Call Calibration can be a contentious process, though calibration is necessary for anyone doing Quality Assessment (QA). Calibration, for those readers who have never heard of it, is the process of analyzing a phone call together in a group with the goal of having each person scoring calls the same way – thus being "calibrated". There are a myriad of ways that calibration is done – some better than others – but few calibration sessions go by without there being some disagreement – thus the contention.
I was sat in calibration with a client the other day and listened to two well-trenched groups of people debating long and hard about a miniscule matter. The disagreement stemmed from a behavioral element that asked if the CSR “Asked additional questions
to further understand the issue”. The element was understood by some to be any question including “Can I
have your account number?” while others understood that it was only applicable if
the CSR had to ask questions to clarify a vague customer (e.g. “So, let me get this straight, are you
calling on invoice 1234 or invoice 5678?”). I know it seems silly to outsiders, but in QA it is important to ensure that people are analyzing calls and applying the QA elements consistently.

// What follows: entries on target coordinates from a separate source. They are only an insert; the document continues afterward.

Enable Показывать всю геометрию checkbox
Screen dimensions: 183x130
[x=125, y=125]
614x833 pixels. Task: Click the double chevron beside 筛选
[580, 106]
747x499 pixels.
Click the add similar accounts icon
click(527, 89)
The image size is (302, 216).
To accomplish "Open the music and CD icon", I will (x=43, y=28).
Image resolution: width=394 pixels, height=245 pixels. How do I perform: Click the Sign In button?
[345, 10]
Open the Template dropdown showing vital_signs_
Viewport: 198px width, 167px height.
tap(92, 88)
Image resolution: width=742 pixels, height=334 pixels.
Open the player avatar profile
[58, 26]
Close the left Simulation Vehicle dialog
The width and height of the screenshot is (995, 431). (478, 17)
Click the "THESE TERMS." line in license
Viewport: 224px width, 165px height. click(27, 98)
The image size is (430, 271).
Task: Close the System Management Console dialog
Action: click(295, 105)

After several minutes I decided it was time to exit and get another cup of coffee. As I took a breather from the fray, it struck me that calibration arguments are often the result of
competing points-of-view for which there is not a right or wrong answer. Either position is fine. This was one of those discussions. Typically, I find that it takes a good manager to make the call and get the QA troops on the same page. A capable QA manager will listen to both sides, make a decision and step in to lead:
"This is a great discussion and I see both points-of-view. There is no right or wrong here – both views are valid, but we need to make a decision and move forward. This is how I want us to score this element from now on and here’s why I’m making this decision…"

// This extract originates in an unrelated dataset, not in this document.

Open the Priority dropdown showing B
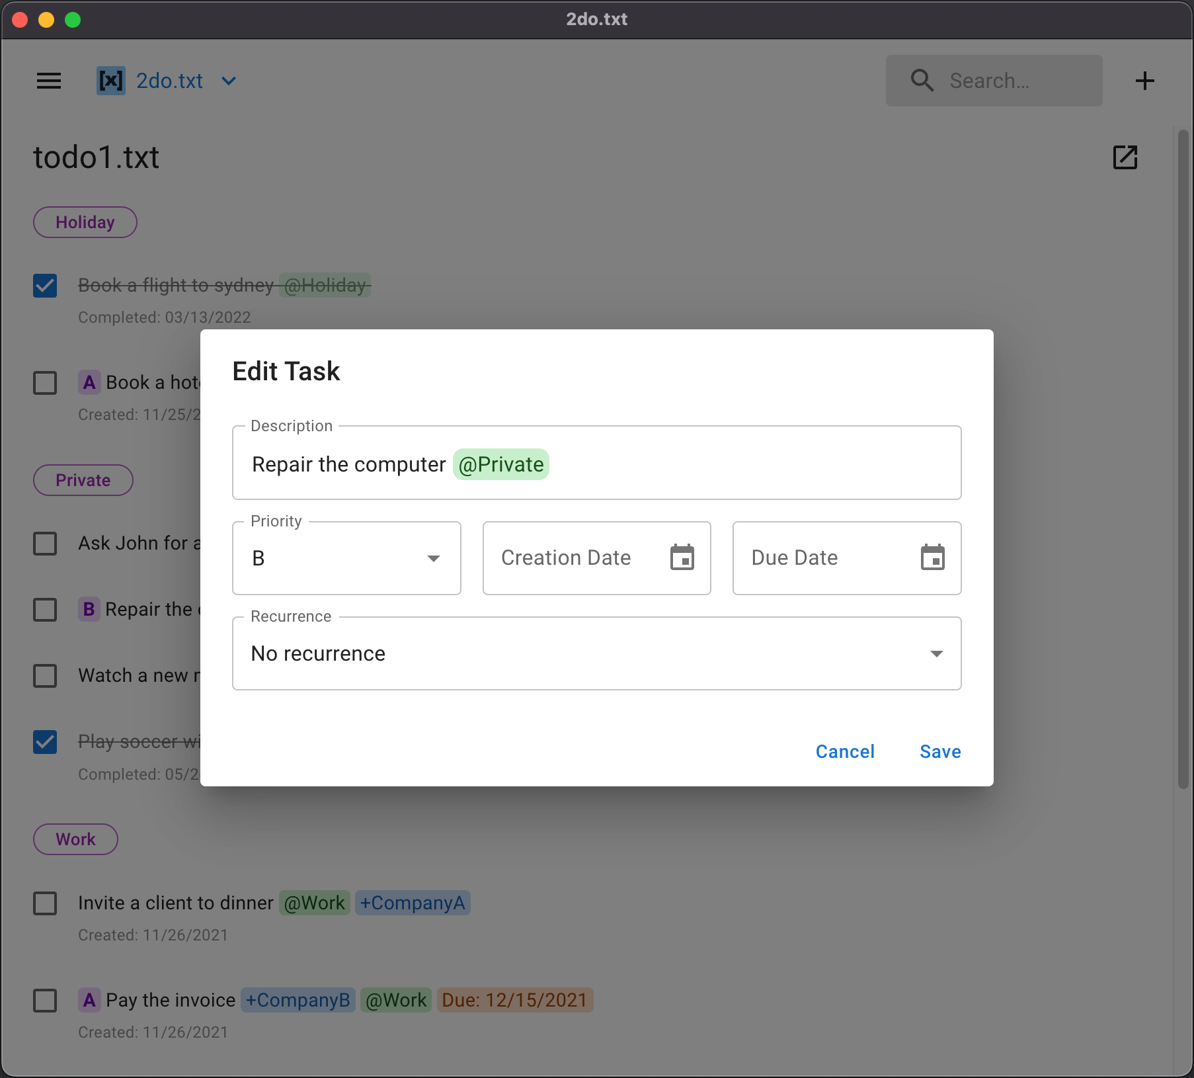 point(346,558)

The key to having efficient, productive calibration is to have capable, strong leadership.
One of the goals of QA is an objective analysis of what took place in a phone call. When developing a QA scale, it’s important to incorporate elements that make it easy for the call analyst to be objective. A good example is "dead air".

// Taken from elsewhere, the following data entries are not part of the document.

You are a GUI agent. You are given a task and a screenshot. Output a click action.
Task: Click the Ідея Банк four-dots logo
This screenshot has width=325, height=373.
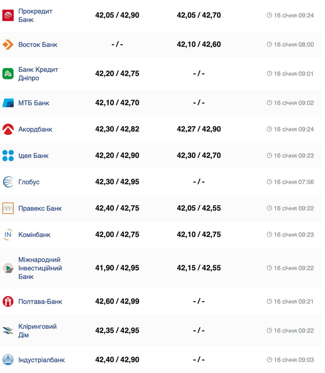8,156
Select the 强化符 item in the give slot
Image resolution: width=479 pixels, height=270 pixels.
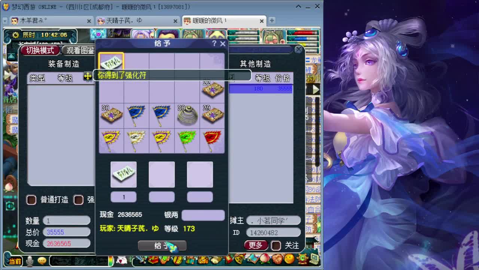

Everyone in the call center world knows that "dead air" is a negative. It destroys customer confidence and can even lead to abandoned calls, return calls and unresolved calls. What many QA teams struggle with is how to define how much dead air is too much dead air.
Often, I will find clients who leave the call to the subjective call of the analyst. The QA element might read something like "Didn’t leave caller in dead air" – but then doesn’t define the amount of dead air that’s unacceptable. The result?
- QA Nazis will ding the CSR if there’s a hint of unexplained silence
- QA liberals will never ding the CSR because they understood what the CSR was trying to do, and we wouldn’t want to make the CSR feel bad when the system was hanging up and giving them fits
- QA narcissists will ding the CSR only if it seemed excessive to them
- QA relativists will generally give credit because "if you think that’s dead air you shoulda heard the dead air they used to leave customers in right after they were hired. This is nothin‘!"
If you’re going to be objective, you have to set a standard that is clearly defined and measured. I’ve seen QA scales with a seven second standard, a ten second standard, a fifteen second standard – or a tiered standard depending on whether the CSR explained what they were doing to the customer. How long it should be is a discussion for another time, but in each of these cases, the call scorer is given a clear time boundary. If the dead air exceeds that line you score it down. Simple.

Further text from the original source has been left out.